Extracted data entries
§ §

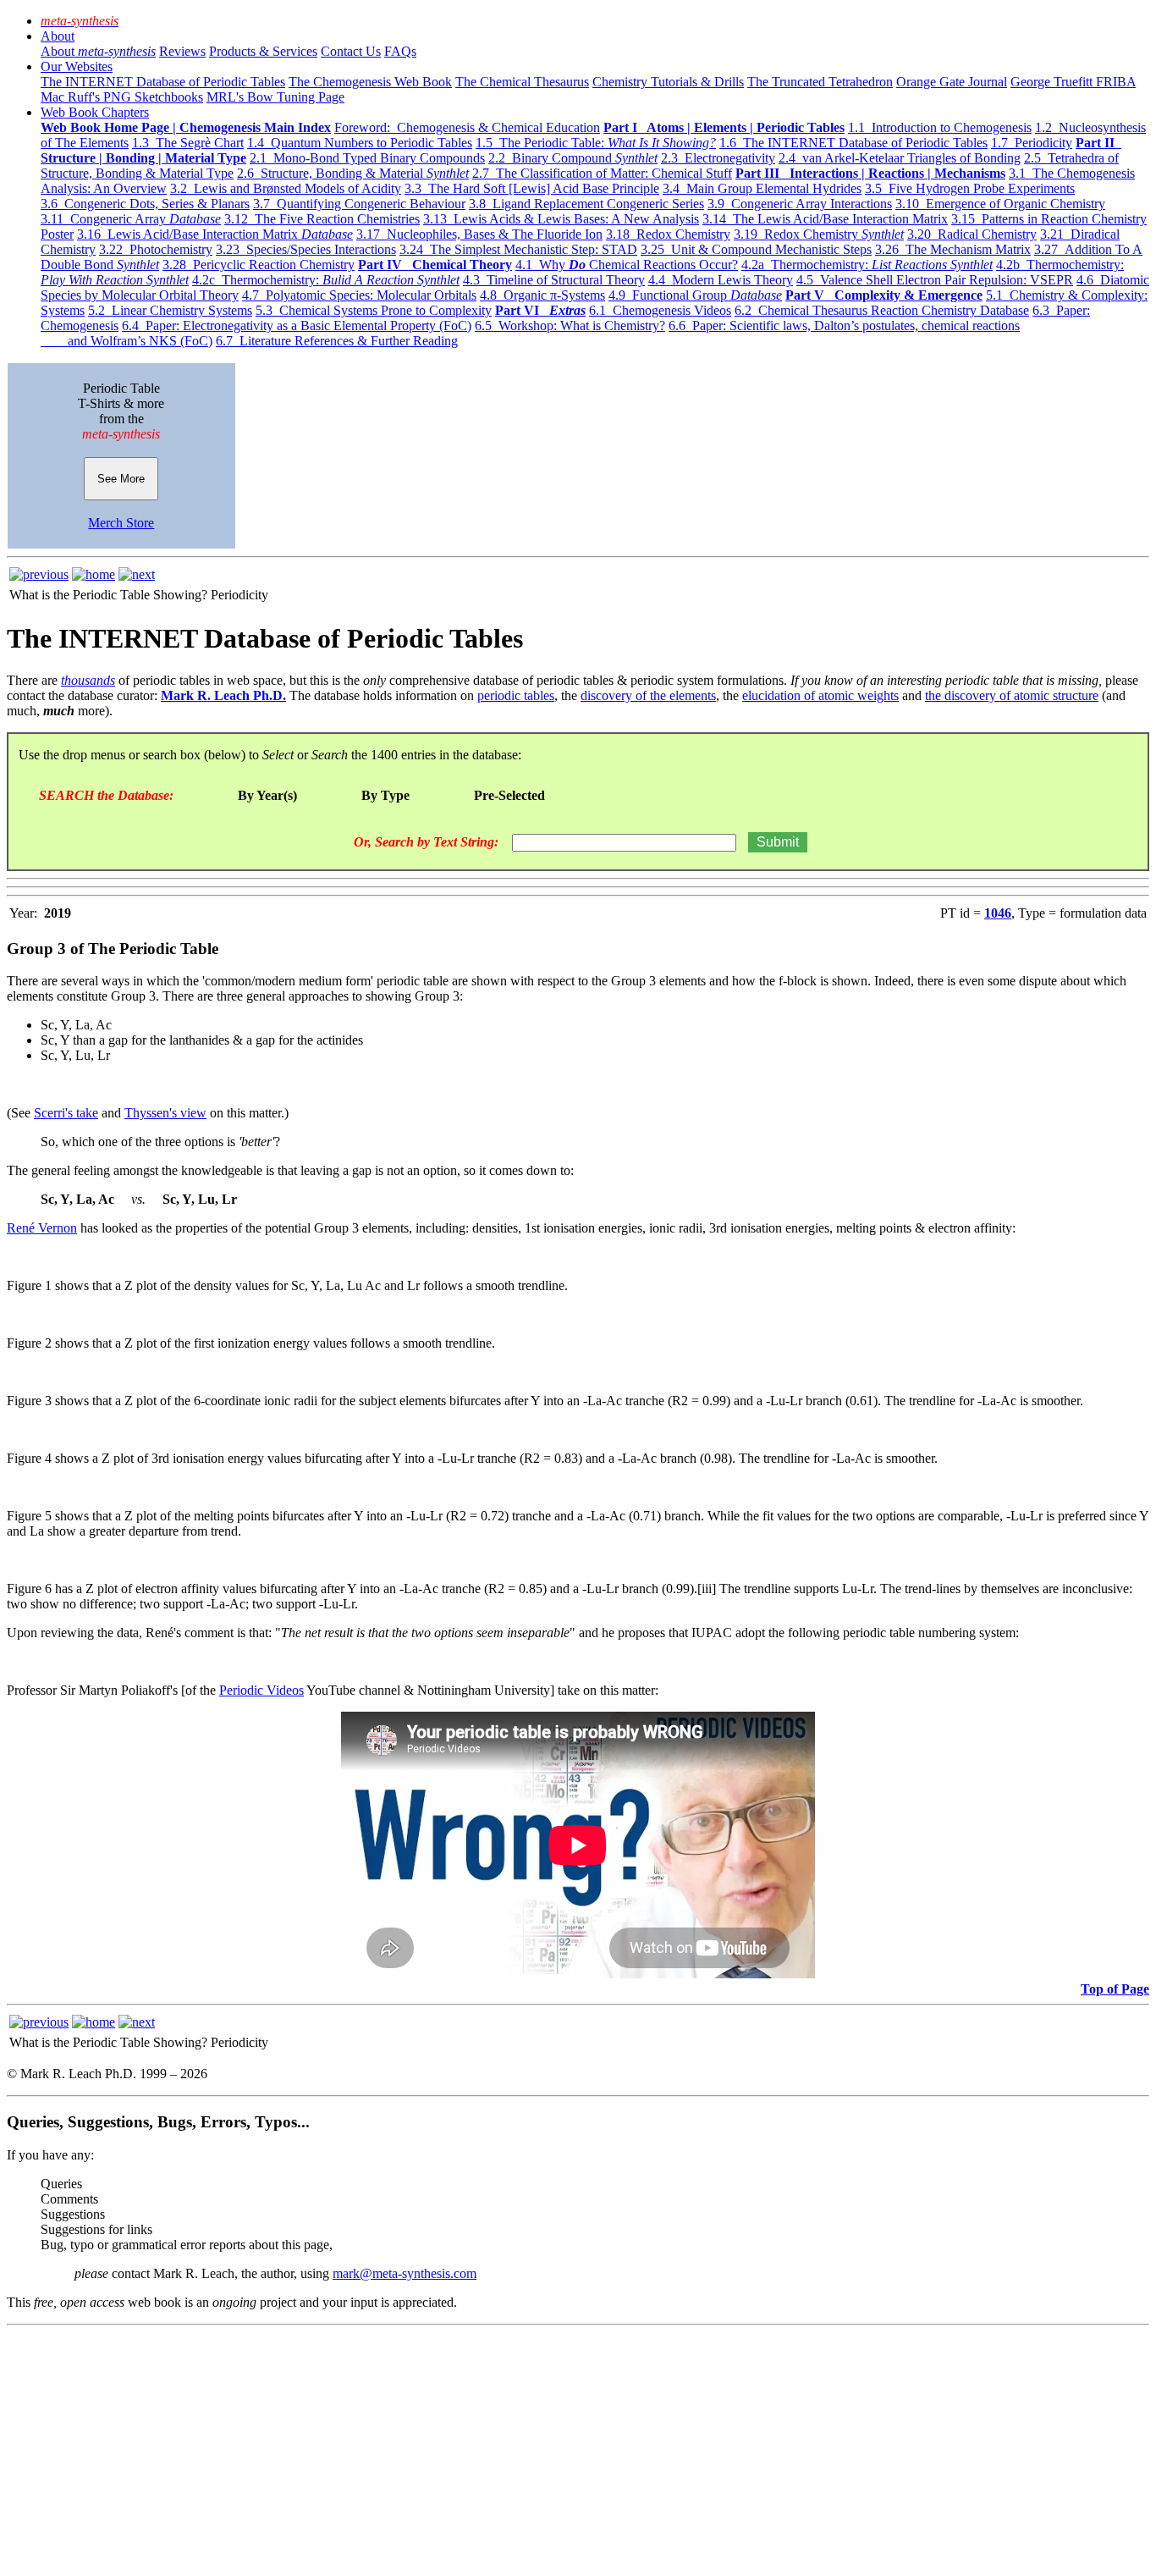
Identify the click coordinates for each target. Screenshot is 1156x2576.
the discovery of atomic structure (1011, 695)
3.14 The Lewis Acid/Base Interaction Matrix (825, 219)
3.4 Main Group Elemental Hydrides (762, 188)
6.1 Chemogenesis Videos (660, 310)
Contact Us (351, 51)
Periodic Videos (261, 1690)
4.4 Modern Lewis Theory (720, 280)
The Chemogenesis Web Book (370, 81)
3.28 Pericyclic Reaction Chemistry (258, 264)
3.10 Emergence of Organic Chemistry (1000, 203)
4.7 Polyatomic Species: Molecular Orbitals (359, 295)
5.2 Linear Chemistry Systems (170, 310)
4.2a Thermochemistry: (867, 264)
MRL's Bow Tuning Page (275, 97)
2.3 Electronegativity (718, 158)
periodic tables (515, 695)
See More (121, 478)
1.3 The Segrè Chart (188, 142)
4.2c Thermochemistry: (326, 280)
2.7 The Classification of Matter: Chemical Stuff (602, 173)
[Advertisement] (514, 2450)
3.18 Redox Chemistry (668, 234)
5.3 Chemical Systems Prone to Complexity (374, 310)
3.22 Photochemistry (155, 249)
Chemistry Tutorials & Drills (668, 81)
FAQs (400, 51)
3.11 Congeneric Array (131, 219)
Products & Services (263, 51)
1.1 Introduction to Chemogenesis (940, 127)
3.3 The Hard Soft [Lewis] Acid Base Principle (532, 188)
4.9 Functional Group (695, 295)
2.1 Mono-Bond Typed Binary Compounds (367, 158)
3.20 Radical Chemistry (972, 234)
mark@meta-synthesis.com (404, 2273)
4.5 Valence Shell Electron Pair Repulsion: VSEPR (934, 280)
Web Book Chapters (95, 112)
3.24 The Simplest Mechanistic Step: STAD (518, 249)
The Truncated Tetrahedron (820, 81)
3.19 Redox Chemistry (819, 234)
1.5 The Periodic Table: (596, 142)
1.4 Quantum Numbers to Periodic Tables (359, 142)
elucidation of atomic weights (820, 695)
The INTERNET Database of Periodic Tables (163, 81)
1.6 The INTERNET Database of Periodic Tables (853, 142)
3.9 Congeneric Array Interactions (799, 203)
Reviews (182, 51)
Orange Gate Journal (951, 81)
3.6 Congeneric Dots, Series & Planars (145, 203)
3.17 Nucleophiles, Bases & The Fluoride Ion (479, 234)
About (57, 36)
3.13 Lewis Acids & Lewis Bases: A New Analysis (561, 219)
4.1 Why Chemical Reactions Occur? (626, 264)
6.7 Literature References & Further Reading (337, 341)
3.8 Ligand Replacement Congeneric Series (586, 203)
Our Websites (77, 66)
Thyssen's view (165, 1113)
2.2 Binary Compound (573, 158)
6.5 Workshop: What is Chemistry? (570, 325)
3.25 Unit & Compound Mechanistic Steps (756, 249)
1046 (997, 913)
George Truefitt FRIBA (1073, 81)
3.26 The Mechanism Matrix (953, 249)
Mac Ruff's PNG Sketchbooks (122, 97)
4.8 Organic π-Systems (542, 295)
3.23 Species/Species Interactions (306, 249)
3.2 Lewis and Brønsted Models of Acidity (285, 188)
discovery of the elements (648, 695)
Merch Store (121, 523)
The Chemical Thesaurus (522, 81)
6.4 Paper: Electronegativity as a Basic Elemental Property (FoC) (296, 325)
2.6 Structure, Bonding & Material (353, 173)
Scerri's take (66, 1113)
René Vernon (42, 1228)
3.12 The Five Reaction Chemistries (322, 219)
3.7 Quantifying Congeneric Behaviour (359, 203)
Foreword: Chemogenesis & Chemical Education (467, 127)
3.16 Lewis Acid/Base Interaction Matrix (215, 234)
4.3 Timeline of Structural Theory (554, 280)
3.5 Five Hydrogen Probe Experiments (970, 188)
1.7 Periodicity (1031, 142)
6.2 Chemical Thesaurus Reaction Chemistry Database (882, 310)
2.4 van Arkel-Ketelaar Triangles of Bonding (900, 158)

§ §

Brief →
Output each record above exactly as it stands, excluding all pictures.

Response →
Identify the click coordinates for each target. Screenshot is 1156x2576.
the discovery of atomic structure (1011, 695)
3.14 The Lewis Acid/Base Interaction Matrix (825, 219)
3.4 Main Group Elemental Hydrides (762, 188)
6.1 Chemogenesis Videos (660, 310)
Contact Us (351, 51)
Periodic Videos (261, 1690)
4.4 Modern Lewis Theory (720, 280)
The Chemogenesis Web Book (370, 81)
3.28 Pericyclic Reaction Chemistry (258, 264)
3.10 Emergence of Organic Chemistry (1000, 203)
4.7 Polyatomic Species: Molecular Orbitals (359, 295)
5.2 Linear Chemistry Systems (170, 310)
4.2a Thermochemistry: (867, 264)
MRL's Bow Tuning Page (275, 97)
2.3 Electronegativity (718, 158)
periodic tables (515, 695)
See More (121, 478)
1.3 The Segrè Chart (188, 142)
4.2c Thermochemistry: (326, 280)
2.7 The Classification of Matter: Chemical Stuff (602, 173)
[Advertisement] (514, 2450)
3.18 Redox Chemistry (668, 234)
5.3 Chemical Systems Prone to Complexity (374, 310)
3.22 Photochemistry (155, 249)
Chemistry Tutorials & Drills (668, 81)
FAQs (400, 51)
3.11 Congeneric Array (131, 219)
Products & Services (263, 51)
1.1 Introduction to Chemogenesis (940, 127)
3.3 The Hard Soft [Lewis] Acid Base Principle (532, 188)
4.9 Functional Group (695, 295)
2.1 Mono-Bond Typed Binary Compounds (367, 158)
3.20 Radical Chemistry (972, 234)
mark@meta-synthesis.com (404, 2273)
4.5 Valence Shell Electron Pair Repulsion: VSEPR (934, 280)
Web Book Chapters (95, 112)
3.24 The Simplest Mechanistic Step: STAD (518, 249)
The Truncated Tetrahedron (820, 81)
3.19 Redox Chemistry (819, 234)
1.5 The Periodic Table: (596, 142)
1.4 Quantum Numbers to Periodic Tables (359, 142)
elucidation of atomic weights (820, 695)
The INTERNET Database of Periodic Tables (163, 81)
1.6 The INTERNET Database of Periodic Tables (853, 142)
3.9 Congeneric Array Interactions (799, 203)
Reviews (182, 51)
Orange Gate Journal (951, 81)
3.6 Congeneric Dots, Series & Planars (145, 203)
3.17 Nucleophiles, Bases & The Fluoride Ion (479, 234)
About (57, 36)
3.13 Lewis Acids & Lewis Bases: A New Analysis (561, 219)
4.1 Why Chemical Reactions Occur? (626, 264)
6.7 Literature References & Further Reading (337, 341)
3.8 Ligand Replacement Congeneric Series (586, 203)
Our Websites (77, 66)
Thyssen's view (165, 1113)
2.2 Binary Compound (573, 158)
6.5 Workshop: What is Chemistry? (570, 325)
3.25 Unit & Compound Mechanistic Steps (756, 249)
1046 (997, 913)
George Truefitt FRIBA (1073, 81)
3.26 The Mechanism Matrix (953, 249)
Mac Ruff's PNG Sketchbooks (122, 97)
4.8 Organic π-Systems (542, 295)
3.23 Species/Species Interactions (306, 249)
3.2 Lewis and Brønsted Models of Acidity (285, 188)
discovery of the elements (648, 695)
Merch Store (121, 523)
The Chemical Thesaurus (522, 81)
6.4 Paper: Electronegativity as a Basic Elemental Property (FoC) (296, 325)
2.6 Structure, Bonding & Material (353, 173)
Scerri's take (66, 1113)
René Vernon (42, 1228)
3.12 The Five Reaction Chemistries (322, 219)
3.7 Quantifying Congeneric Behaviour (359, 203)
Foreword: Chemogenesis & Chemical Education (467, 127)
3.16 Lewis Acid/Base Interaction Matrix (215, 234)
4.3 Timeline of Structural Theory (554, 280)
3.5 Five Hydrogen Probe Experiments (970, 188)
1.7 Periodicity (1031, 142)
6.2 Chemical Thesaurus Reaction Chemistry Database (882, 310)
2.4 van Arkel-Ketelaar Triangles of Bonding (900, 158)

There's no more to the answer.